Exercise directions:
Restate the listing below exactly, images excluded.

╭─ The data

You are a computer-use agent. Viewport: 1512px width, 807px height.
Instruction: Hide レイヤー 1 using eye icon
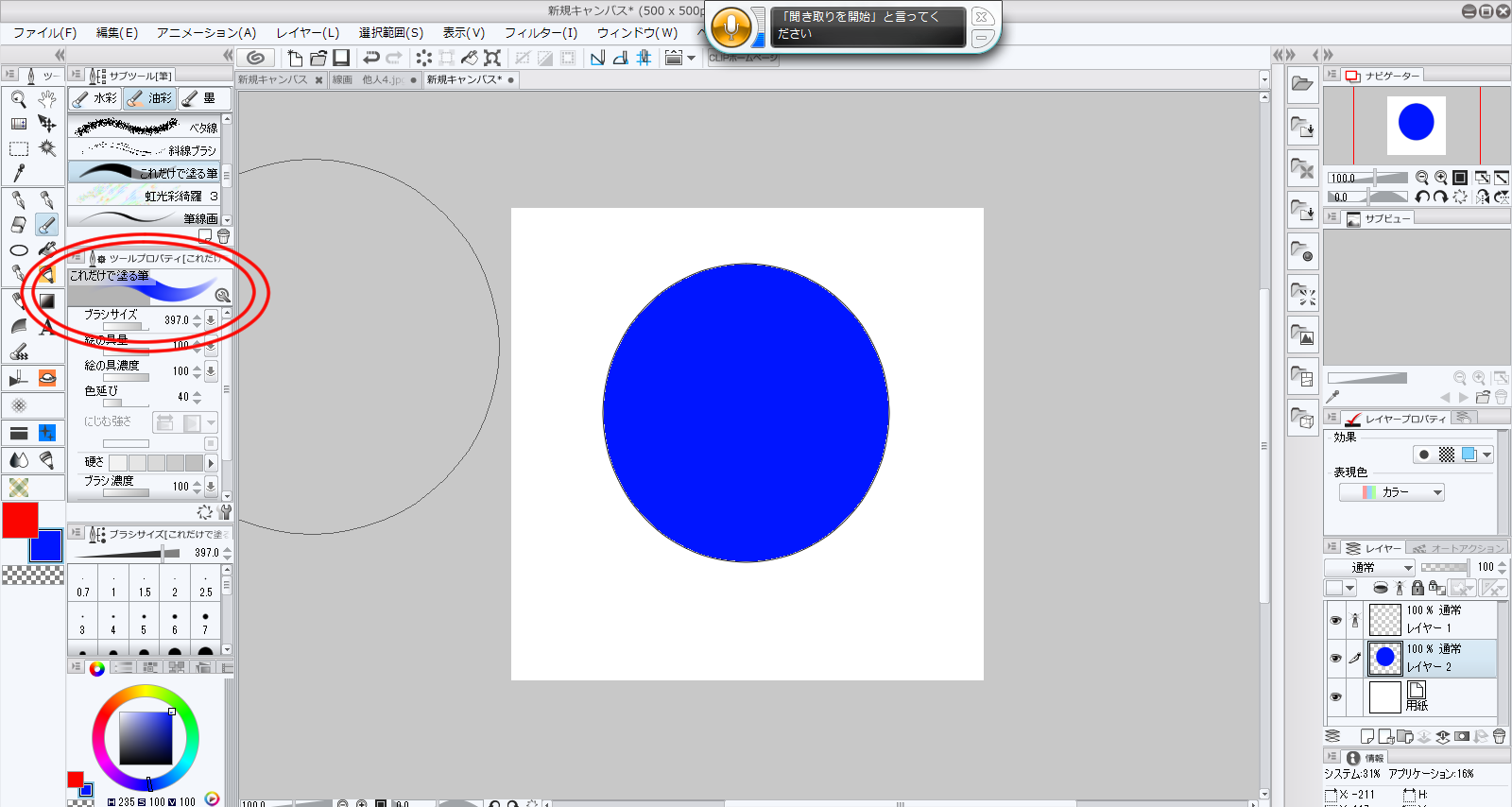coord(1335,620)
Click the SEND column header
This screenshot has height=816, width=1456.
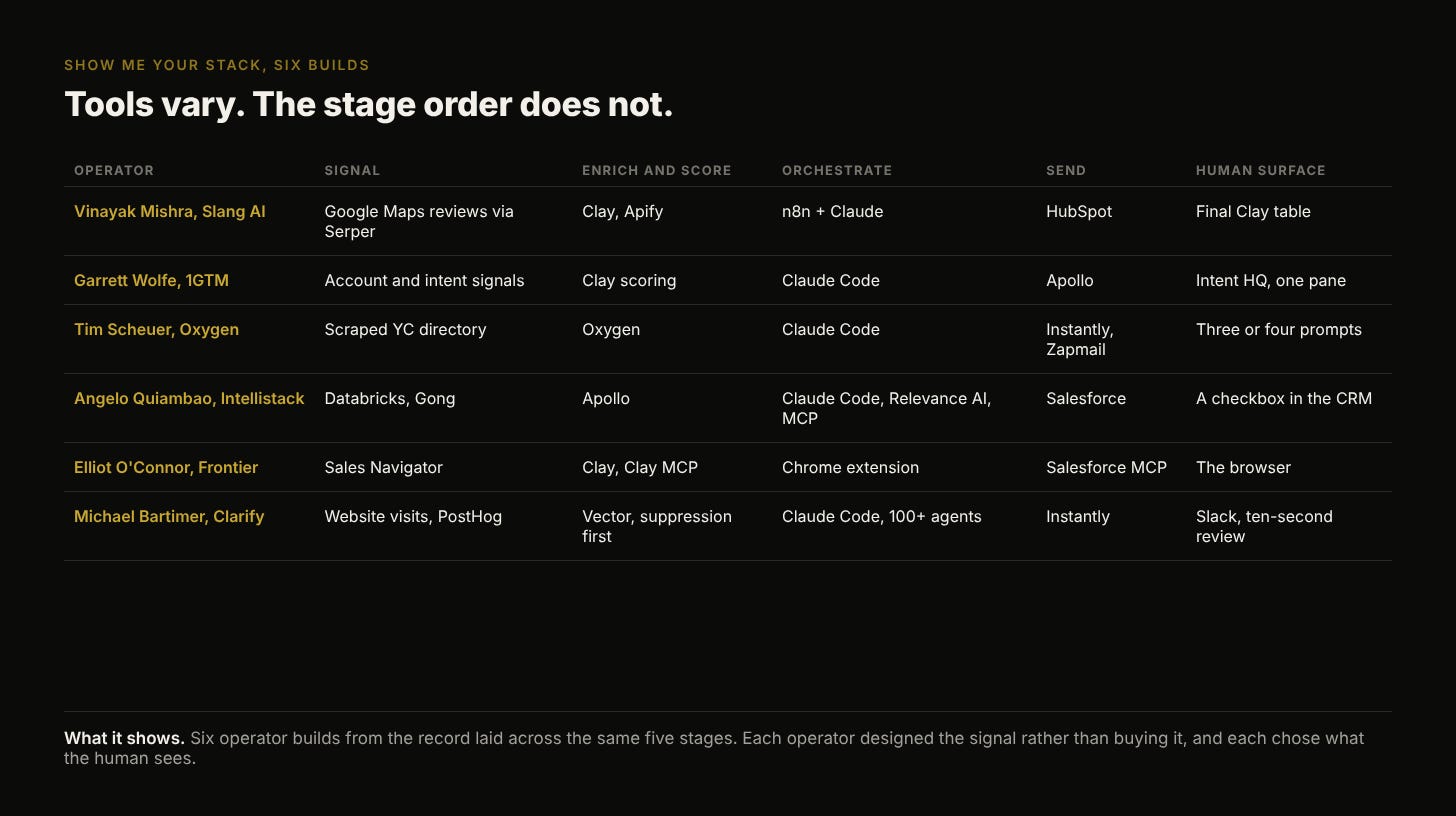click(1066, 170)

╰─

Task result:
You are a computer-use agent. Viewport: 1512px width, 807px height.
Instruction: Hide レイヤー 1 using eye icon
coord(1335,620)
Click the SEND column header
This screenshot has height=816, width=1456.
click(1066, 170)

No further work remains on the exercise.